Chuto a porta com raiva.

- ME DEIXA ENTRAR!

- PERCY, SE ACALMA! ASSIM SÓ VAI PIORAR AS COISAS!

- NÃO QUERO FICAR CALMO, ELA PRECISA DE AJUDA, ELA VAI MORRER!

- EU ESTOU TENTANDO AJUDAR, DROGA! - Consigo ver sua sombra se aproximando da porta, mas ela não abre. - E não tente entrar pelo outro lado. Está tudo trancado.

- Mãe, por favor...

- Percy, se acalma, você está no meio de um surto.

Sua sombra se vai quando chuto a porta. Sinto meu corpo fraquejar em direção ao chão. Só agora percebo o quanto estou chorando.

Ela vai morrer e eu não posso fazer nada.

Não vou poder fazer nada.

- Mãe...

Um arguejar de surpresa na cozinha me deixa mais louco.

- Meu Deus!

- Mãe! Mãe, o que aconteceu?!

- Percy, não entre, ela não está vestida!

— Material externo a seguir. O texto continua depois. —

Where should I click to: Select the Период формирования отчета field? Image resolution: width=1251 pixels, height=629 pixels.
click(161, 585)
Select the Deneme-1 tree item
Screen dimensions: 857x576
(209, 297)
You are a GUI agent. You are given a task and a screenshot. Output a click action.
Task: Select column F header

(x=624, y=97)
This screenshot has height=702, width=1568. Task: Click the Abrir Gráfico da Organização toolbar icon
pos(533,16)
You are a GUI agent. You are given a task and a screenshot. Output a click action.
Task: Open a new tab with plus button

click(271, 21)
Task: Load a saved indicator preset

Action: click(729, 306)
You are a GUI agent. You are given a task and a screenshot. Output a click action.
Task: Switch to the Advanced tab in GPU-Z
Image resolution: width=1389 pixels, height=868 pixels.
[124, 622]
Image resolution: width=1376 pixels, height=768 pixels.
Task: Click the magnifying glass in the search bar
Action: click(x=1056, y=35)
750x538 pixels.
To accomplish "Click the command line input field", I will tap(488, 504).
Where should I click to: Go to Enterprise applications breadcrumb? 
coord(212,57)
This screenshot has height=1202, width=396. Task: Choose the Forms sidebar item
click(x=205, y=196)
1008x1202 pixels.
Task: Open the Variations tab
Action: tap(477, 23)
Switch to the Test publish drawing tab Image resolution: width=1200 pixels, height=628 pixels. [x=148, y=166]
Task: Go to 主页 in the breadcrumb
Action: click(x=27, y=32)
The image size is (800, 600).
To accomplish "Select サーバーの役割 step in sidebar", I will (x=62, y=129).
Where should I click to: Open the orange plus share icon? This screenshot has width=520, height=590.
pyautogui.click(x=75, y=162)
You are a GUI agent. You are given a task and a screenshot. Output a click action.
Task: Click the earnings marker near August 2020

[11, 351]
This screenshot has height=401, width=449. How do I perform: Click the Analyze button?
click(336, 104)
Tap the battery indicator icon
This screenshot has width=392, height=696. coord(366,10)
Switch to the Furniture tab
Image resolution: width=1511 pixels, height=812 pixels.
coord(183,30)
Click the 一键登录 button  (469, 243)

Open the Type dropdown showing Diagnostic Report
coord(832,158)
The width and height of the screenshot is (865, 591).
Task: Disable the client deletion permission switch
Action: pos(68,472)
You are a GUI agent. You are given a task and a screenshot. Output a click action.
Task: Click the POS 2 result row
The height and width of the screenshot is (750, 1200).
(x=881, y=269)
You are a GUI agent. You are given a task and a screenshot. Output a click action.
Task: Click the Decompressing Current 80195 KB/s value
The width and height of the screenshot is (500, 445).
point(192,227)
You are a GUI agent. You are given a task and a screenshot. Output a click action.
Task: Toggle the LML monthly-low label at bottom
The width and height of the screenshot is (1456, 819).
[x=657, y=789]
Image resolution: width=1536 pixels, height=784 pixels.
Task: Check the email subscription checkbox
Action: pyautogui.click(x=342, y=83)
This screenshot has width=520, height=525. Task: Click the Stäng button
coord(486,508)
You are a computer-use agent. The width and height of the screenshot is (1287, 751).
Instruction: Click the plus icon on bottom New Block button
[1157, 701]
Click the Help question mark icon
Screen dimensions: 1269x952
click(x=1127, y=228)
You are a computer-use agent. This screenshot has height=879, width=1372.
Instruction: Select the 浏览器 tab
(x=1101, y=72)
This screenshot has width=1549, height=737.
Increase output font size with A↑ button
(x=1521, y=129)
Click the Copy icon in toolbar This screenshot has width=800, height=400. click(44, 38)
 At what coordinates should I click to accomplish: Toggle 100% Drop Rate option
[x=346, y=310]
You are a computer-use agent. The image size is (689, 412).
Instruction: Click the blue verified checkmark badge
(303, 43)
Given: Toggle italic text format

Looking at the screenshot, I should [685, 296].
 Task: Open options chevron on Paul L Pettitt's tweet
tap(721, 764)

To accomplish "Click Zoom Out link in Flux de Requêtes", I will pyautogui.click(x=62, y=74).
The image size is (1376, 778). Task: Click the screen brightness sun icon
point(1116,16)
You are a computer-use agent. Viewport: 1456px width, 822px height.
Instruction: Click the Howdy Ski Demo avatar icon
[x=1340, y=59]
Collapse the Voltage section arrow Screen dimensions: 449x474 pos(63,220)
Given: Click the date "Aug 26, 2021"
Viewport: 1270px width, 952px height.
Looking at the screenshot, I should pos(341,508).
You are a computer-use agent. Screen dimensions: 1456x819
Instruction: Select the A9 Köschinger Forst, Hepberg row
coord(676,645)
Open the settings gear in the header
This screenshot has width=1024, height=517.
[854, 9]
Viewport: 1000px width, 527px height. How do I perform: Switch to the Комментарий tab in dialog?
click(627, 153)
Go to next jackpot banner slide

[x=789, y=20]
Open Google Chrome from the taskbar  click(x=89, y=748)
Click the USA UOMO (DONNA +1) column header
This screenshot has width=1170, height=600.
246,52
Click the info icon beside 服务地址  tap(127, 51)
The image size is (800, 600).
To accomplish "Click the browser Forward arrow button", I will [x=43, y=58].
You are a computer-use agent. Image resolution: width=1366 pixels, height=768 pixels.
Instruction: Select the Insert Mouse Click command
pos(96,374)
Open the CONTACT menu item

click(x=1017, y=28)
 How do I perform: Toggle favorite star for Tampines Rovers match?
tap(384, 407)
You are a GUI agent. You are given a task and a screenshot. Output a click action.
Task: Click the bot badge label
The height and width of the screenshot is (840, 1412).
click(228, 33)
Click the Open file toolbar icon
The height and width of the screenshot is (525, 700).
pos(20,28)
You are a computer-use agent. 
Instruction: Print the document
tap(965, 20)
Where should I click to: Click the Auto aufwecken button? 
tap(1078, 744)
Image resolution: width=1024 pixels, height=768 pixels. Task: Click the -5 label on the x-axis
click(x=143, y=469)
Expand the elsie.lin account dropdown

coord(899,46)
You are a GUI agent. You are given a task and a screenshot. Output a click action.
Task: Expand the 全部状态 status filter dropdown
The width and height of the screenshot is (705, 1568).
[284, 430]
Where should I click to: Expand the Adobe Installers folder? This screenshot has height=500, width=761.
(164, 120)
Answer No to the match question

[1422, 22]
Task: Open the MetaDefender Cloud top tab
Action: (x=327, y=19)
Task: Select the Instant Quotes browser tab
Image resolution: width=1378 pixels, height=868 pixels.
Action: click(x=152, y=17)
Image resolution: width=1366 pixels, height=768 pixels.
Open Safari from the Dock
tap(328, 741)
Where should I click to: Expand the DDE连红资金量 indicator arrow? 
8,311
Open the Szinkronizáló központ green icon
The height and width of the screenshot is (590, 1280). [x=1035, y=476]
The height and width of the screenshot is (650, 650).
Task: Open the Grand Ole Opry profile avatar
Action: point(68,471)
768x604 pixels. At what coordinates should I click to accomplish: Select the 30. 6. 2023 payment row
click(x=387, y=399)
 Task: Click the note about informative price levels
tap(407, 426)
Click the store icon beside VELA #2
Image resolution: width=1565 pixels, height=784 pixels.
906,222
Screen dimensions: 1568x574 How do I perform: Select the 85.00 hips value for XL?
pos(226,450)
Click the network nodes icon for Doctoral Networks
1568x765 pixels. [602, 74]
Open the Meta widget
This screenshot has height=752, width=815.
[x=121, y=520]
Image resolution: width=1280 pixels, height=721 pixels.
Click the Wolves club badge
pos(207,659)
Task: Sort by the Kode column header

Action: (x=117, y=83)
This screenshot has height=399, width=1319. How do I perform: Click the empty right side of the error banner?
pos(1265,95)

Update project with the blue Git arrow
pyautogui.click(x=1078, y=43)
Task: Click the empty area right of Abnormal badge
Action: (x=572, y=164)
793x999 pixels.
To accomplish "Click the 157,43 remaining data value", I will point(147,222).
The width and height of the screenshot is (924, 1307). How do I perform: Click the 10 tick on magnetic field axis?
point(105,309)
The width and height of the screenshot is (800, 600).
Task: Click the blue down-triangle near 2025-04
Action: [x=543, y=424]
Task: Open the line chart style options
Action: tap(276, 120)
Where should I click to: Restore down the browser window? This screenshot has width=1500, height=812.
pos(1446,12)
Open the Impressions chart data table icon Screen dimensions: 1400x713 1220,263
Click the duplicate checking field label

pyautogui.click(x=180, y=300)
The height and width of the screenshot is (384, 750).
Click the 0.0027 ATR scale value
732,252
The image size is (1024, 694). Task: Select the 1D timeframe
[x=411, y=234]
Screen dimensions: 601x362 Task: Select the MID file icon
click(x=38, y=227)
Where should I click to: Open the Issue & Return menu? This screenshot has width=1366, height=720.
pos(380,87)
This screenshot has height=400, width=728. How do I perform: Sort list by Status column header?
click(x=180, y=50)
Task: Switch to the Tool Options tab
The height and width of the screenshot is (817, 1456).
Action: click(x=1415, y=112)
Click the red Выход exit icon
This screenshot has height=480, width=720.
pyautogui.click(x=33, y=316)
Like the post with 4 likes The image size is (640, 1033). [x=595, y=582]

- O... o que a senhora está vendo? O que vai fazer? Ela está muito ferida?!

Bato na porta com raiva. O que está acontecendo lá dentro?

- EU JÁ FALEI QUE NÃO É PARA VOCÊ ENTRAR!

- EU QUERO AJUDAR, ELA VAI MORRER! O QUE ESTÁ ACONTECENDO?!

A porta se abre rapidamente e eu levo um susto. Antes de olhar por cima do ombro da minha mãe, sou empurrado.

- Vá buscar o carro e o deixe estacionado aqui na porta. Ela precisa de ajuda agora.

- Hospital, ela não po...

- FAZ O QUE EU ESTOU MANDANDO, PERCY!

Ela não precisa falar duas vezes, porque já estou correndo pela porta. Annabeth não pode morrer.

Busco o carro e corro em disparada até a cozinha. Minha mãe está saindo com ela no colo. Passo os braços por baixo dos joelhos de Annabeth e entro com ela no banco de trás. Seguro o seu corpo como se estivesse segurando uma boneca. Ela não reage.

Ainda há sangue nas nossas roupas. Minhas mãos estão tremendo tanto que tenho medo de soltá-la. A aperto junto a mim. - Vai ficar tudo bem.

Minha mãe assume o volante.

Não sei para onde estamos indo, mas não posso impedir qualquer meio de socorrer Annabeth. 


 


Notas Finais


*Esse é o número do Centro de Valorização da Vida, ele varia em cada país, esse é o do Brasil. A fic se passa nos Estados Unidos, mas achei melhor colocar o nosso.
A qualquer um que esteja numa situação muito difícil, lembre-se que há sempre alguém disposto a ajudar.

Não quero sempre ter de pedir tantas desculpas pela demora, mas sempre acabo pedindo. Me desculpem. As coisas não andam bem e eu sou uma mentirosa.

Do fundo do meu coração, espero que tenham gostado. Porque vocês esperaram muito, e não mereciam menos do que um capítulo bem grande.

E me desculpem também por não ter respondido alguns comentários do capítulo passado. Quis atualizar a fic logo de vez.